**GIVEN EXERCISE**. Locate each line in the data below that contains the word "Select" and copy those lines out in full.

**RECORDS FOR THE TASK**.

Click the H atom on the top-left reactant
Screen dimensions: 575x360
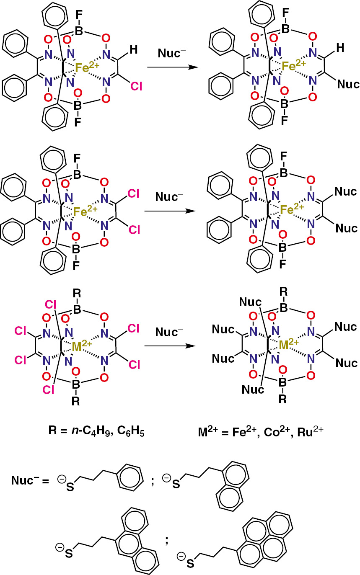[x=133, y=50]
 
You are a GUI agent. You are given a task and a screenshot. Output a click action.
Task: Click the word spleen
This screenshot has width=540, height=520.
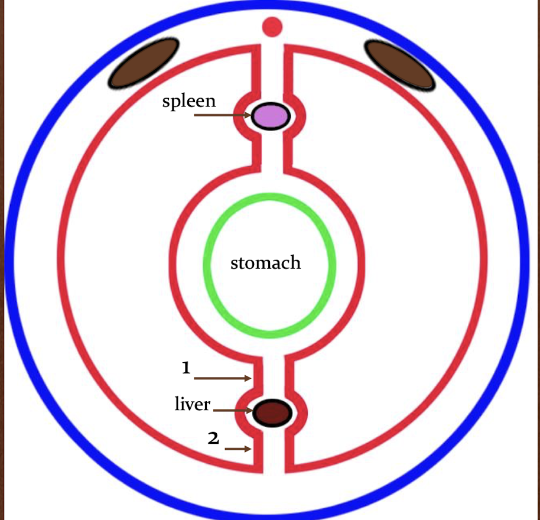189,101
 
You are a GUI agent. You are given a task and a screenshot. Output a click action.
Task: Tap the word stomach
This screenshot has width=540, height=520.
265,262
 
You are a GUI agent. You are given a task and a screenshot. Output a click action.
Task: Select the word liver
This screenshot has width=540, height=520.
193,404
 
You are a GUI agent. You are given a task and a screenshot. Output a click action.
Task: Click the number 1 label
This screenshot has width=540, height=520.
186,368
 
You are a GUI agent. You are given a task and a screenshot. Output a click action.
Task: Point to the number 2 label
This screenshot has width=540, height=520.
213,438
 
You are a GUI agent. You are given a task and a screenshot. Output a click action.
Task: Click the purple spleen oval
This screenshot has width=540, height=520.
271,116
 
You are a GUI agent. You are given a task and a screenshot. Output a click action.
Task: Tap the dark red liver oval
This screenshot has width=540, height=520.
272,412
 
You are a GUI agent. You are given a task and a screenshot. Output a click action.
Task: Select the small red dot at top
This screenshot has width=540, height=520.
* * *
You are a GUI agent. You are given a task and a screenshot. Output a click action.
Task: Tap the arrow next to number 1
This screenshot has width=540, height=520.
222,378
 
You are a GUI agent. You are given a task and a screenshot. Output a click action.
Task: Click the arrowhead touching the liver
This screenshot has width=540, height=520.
==
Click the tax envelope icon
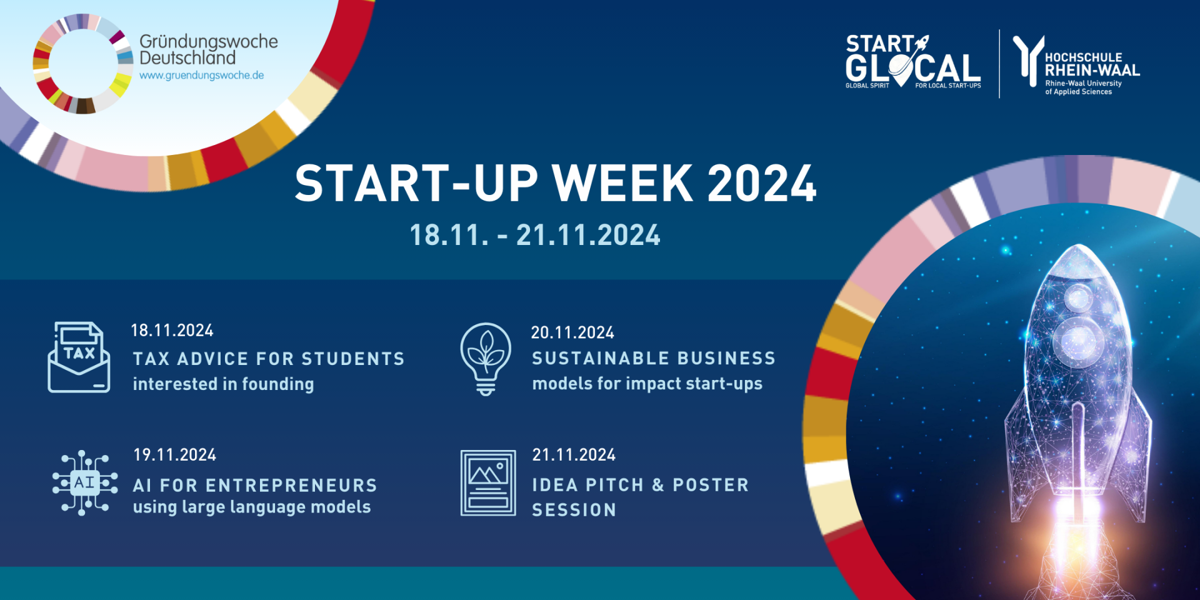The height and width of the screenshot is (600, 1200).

**EXERCISE OUTPUT**.
Task: Select the word liver
Task: Select the small red dot at top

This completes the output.